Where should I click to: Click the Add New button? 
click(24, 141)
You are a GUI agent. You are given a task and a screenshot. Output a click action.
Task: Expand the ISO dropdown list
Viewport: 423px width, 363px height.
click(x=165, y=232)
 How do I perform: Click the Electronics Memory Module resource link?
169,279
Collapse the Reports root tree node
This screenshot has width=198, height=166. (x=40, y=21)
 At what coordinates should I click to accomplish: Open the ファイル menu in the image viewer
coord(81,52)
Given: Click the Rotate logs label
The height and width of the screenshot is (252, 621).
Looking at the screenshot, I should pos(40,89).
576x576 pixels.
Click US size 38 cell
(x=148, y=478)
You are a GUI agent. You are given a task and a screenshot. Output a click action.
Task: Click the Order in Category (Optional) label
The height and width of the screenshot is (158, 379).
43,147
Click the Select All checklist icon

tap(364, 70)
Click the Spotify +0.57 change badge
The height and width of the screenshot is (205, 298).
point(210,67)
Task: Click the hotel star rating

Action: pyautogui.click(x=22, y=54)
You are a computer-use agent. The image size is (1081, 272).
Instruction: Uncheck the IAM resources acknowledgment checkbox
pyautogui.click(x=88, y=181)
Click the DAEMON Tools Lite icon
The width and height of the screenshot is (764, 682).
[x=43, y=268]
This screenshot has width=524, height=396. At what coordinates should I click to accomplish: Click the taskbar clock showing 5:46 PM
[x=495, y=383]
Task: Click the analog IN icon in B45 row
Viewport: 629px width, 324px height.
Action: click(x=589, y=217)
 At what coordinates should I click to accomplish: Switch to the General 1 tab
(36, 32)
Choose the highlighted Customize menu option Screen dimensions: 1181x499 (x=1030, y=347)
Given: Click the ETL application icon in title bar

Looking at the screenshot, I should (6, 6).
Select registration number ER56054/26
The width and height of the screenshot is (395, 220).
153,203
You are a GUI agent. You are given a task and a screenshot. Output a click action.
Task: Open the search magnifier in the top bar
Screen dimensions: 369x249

EXERCISE REQUIREMENTS: From the records above, extract exactly and only the lines that begin at the line with "Viewport: 423px width, 363px height." and stop after the line with "Task: Click the Order".

ANSWER TO THE PROBLEM:
Viewport: 423px width, 363px height.
click(x=165, y=232)
 How do I perform: Click the Electronics Memory Module resource link?
169,279
Collapse the Reports root tree node
This screenshot has width=198, height=166. (x=40, y=21)
 At what coordinates should I click to accomplish: Open the ファイル menu in the image viewer
coord(81,52)
Given: Click the Rotate logs label
The height and width of the screenshot is (252, 621).
Looking at the screenshot, I should pos(40,89).
576x576 pixels.
Click US size 38 cell
(x=148, y=478)
You are a GUI agent. You are given a task and a screenshot. Output a click action.
Task: Click the Order in Category (Optional) label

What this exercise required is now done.